What the exercise asks: Could you please repeat all of the entries exactly as written?

The input:
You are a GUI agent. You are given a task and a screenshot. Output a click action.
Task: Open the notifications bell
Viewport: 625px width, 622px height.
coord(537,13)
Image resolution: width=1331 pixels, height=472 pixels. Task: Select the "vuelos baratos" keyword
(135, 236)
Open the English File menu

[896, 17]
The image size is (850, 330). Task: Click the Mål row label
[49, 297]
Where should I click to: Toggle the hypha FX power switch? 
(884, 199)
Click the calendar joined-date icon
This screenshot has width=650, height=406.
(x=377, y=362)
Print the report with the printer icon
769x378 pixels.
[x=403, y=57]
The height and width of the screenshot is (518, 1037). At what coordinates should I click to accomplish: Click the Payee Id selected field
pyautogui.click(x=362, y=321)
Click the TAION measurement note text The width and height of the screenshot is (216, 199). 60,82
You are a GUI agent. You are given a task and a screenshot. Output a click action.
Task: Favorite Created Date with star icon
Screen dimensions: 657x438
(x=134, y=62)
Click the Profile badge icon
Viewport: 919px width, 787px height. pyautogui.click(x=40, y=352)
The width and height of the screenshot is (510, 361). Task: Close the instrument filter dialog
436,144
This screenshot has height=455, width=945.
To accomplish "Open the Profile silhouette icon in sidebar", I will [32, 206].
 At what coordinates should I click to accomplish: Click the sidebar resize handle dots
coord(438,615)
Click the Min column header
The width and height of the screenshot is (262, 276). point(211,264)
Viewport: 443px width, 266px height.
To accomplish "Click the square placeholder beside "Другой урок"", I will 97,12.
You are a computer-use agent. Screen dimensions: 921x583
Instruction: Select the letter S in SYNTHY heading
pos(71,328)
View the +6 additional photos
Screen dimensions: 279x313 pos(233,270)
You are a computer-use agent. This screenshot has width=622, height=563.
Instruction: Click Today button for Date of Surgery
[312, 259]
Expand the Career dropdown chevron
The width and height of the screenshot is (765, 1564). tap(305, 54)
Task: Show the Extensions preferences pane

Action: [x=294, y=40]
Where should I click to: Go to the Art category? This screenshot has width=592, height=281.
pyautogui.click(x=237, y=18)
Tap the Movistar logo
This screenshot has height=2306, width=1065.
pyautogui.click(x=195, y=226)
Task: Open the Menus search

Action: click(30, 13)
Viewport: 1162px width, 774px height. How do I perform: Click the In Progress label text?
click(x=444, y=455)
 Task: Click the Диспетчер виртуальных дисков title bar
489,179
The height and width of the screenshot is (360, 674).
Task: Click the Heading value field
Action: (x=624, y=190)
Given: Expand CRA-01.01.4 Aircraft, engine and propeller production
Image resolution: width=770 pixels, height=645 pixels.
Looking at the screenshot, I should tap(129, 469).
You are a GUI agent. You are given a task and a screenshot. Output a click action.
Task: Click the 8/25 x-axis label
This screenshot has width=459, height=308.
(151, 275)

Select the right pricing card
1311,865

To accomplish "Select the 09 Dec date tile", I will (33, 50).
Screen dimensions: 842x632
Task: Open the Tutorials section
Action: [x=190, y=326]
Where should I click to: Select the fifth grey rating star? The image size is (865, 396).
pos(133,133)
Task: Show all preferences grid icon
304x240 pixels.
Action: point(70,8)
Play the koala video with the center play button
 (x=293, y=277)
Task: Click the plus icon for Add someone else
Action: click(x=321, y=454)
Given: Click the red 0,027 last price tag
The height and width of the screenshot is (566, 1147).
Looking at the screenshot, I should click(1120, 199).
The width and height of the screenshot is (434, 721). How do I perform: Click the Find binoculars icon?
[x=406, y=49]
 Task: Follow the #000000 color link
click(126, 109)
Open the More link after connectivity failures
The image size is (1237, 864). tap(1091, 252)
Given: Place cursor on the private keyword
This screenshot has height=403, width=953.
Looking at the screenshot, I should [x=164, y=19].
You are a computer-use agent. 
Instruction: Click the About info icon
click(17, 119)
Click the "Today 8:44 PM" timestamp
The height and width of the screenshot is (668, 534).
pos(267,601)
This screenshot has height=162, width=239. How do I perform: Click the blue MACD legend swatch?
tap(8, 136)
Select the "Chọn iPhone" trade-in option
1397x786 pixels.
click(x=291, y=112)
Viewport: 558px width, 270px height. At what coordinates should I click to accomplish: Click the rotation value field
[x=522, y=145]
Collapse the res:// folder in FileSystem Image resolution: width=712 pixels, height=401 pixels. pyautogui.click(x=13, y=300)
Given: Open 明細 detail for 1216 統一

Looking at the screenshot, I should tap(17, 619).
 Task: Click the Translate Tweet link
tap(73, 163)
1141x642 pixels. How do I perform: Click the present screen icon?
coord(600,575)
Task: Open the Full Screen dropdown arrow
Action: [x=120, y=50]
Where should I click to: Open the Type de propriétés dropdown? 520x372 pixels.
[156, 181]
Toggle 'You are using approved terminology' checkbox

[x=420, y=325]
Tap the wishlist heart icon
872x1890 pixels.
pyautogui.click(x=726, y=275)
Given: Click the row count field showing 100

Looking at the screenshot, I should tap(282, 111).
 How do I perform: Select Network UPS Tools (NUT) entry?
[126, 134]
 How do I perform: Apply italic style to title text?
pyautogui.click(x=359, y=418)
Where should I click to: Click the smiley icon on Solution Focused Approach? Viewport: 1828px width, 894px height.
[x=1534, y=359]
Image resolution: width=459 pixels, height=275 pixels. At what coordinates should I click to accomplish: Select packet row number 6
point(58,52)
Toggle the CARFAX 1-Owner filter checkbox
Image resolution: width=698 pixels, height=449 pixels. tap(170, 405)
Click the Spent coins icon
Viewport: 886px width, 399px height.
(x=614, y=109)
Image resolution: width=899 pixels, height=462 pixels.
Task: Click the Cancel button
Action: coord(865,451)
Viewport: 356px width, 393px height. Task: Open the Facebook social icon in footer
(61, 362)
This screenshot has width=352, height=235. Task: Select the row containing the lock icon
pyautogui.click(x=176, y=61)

Answer to this problem:
You are a GUI agent. You are given a task and a screenshot. Output a click action.
Task: Open the notifications bell
Viewport: 625px width, 622px height.
coord(537,13)
Image resolution: width=1331 pixels, height=472 pixels. Task: Select the "vuelos baratos" keyword
(135, 236)
Open the English File menu

[896, 17]
The image size is (850, 330). Task: Click the Mål row label
[49, 297]
Where should I click to: Toggle the hypha FX power switch? 
(884, 199)
Click the calendar joined-date icon
This screenshot has width=650, height=406.
(x=377, y=362)
Print the report with the printer icon
769x378 pixels.
[x=403, y=57]
The height and width of the screenshot is (518, 1037). At what coordinates should I click to accomplish: Click the Payee Id selected field
pyautogui.click(x=362, y=321)
Click the TAION measurement note text The width and height of the screenshot is (216, 199). 60,82
You are a GUI agent. You are given a task and a screenshot. Output a click action.
Task: Favorite Created Date with star icon
Screen dimensions: 657x438
(x=134, y=62)
Click the Profile badge icon
Viewport: 919px width, 787px height. pyautogui.click(x=40, y=352)
The width and height of the screenshot is (510, 361). Task: Close the instrument filter dialog
436,144
This screenshot has height=455, width=945.
To accomplish "Open the Profile silhouette icon in sidebar", I will [32, 206].
 At what coordinates should I click to accomplish: Click the sidebar resize handle dots
coord(438,615)
Click the Min column header
The width and height of the screenshot is (262, 276). point(211,264)
Viewport: 443px width, 266px height.
To accomplish "Click the square placeholder beside "Другой урок"", I will 97,12.
You are a computer-use agent. Screen dimensions: 921x583
Instruction: Select the letter S in SYNTHY heading
pos(71,328)
View the +6 additional photos
Screen dimensions: 279x313 pos(233,270)
You are a computer-use agent. This screenshot has width=622, height=563.
Instruction: Click Today button for Date of Surgery
[312, 259]
Expand the Career dropdown chevron
The width and height of the screenshot is (765, 1564). tap(305, 54)
Task: Show the Extensions preferences pane

Action: [x=294, y=40]
Where should I click to: Go to the Art category? This screenshot has width=592, height=281.
pyautogui.click(x=237, y=18)
Tap the Movistar logo
This screenshot has height=2306, width=1065.
pyautogui.click(x=195, y=226)
Task: Open the Menus search

Action: click(30, 13)
Viewport: 1162px width, 774px height. How do I perform: Click the In Progress label text?
click(x=444, y=455)
 Task: Click the Диспетчер виртуальных дисков title bar
489,179
The height and width of the screenshot is (360, 674).
Task: Click the Heading value field
Action: (x=624, y=190)
Given: Expand CRA-01.01.4 Aircraft, engine and propeller production
Image resolution: width=770 pixels, height=645 pixels.
Looking at the screenshot, I should tap(129, 469).
You are a GUI agent. You are given a task and a screenshot. Output a click action.
Task: Click the 8/25 x-axis label
This screenshot has width=459, height=308.
(151, 275)

Select the right pricing card
1311,865

To accomplish "Select the 09 Dec date tile", I will (33, 50).
Screen dimensions: 842x632
Task: Open the Tutorials section
Action: [x=190, y=326]
Where should I click to: Select the fifth grey rating star? The image size is (865, 396).
pos(133,133)
Task: Show all preferences grid icon
304x240 pixels.
Action: point(70,8)
Play the koala video with the center play button
 (x=293, y=277)
Task: Click the plus icon for Add someone else
Action: click(x=321, y=454)
Given: Click the red 0,027 last price tag
The height and width of the screenshot is (566, 1147).
Looking at the screenshot, I should click(1120, 199).
The width and height of the screenshot is (434, 721). How do I perform: Click the Find binoculars icon?
[x=406, y=49]
 Task: Follow the #000000 color link
click(126, 109)
Open the More link after connectivity failures
The image size is (1237, 864). tap(1091, 252)
Given: Place cursor on the private keyword
This screenshot has height=403, width=953.
Looking at the screenshot, I should [x=164, y=19].
You are a computer-use agent. 
Instruction: Click the About info icon
click(17, 119)
Click the "Today 8:44 PM" timestamp
The height and width of the screenshot is (668, 534).
pos(267,601)
This screenshot has height=162, width=239. How do I perform: Click the blue MACD legend swatch?
tap(8, 136)
Select the "Chọn iPhone" trade-in option
1397x786 pixels.
click(x=291, y=112)
Viewport: 558px width, 270px height. At what coordinates should I click to accomplish: Click the rotation value field
[x=522, y=145]
Collapse the res:// folder in FileSystem Image resolution: width=712 pixels, height=401 pixels. pyautogui.click(x=13, y=300)
Given: Open 明細 detail for 1216 統一

Looking at the screenshot, I should tap(17, 619).
 Task: Click the Translate Tweet link
tap(73, 163)
1141x642 pixels. How do I perform: Click the present screen icon?
coord(600,575)
Task: Open the Full Screen dropdown arrow
Action: [x=120, y=50]
Where should I click to: Open the Type de propriétés dropdown? 520x372 pixels.
[156, 181]
Toggle 'You are using approved terminology' checkbox

[x=420, y=325]
Tap the wishlist heart icon
872x1890 pixels.
pyautogui.click(x=726, y=275)
Given: Click the row count field showing 100

Looking at the screenshot, I should tap(282, 111).
 How do I perform: Select Network UPS Tools (NUT) entry?
[126, 134]
 How do I perform: Apply italic style to title text?
pyautogui.click(x=359, y=418)
Where should I click to: Click the smiley icon on Solution Focused Approach? Viewport: 1828px width, 894px height.
[x=1534, y=359]
Image resolution: width=459 pixels, height=275 pixels. At what coordinates should I click to accomplish: Select packet row number 6
point(58,52)
Toggle the CARFAX 1-Owner filter checkbox
Image resolution: width=698 pixels, height=449 pixels. tap(170, 405)
Click the Spent coins icon
Viewport: 886px width, 399px height.
(x=614, y=109)
Image resolution: width=899 pixels, height=462 pixels.
Task: Click the Cancel button
Action: coord(865,451)
Viewport: 356px width, 393px height. Task: Open the Facebook social icon in footer
(61, 362)
This screenshot has width=352, height=235. Task: Select the row containing the lock icon
pyautogui.click(x=176, y=61)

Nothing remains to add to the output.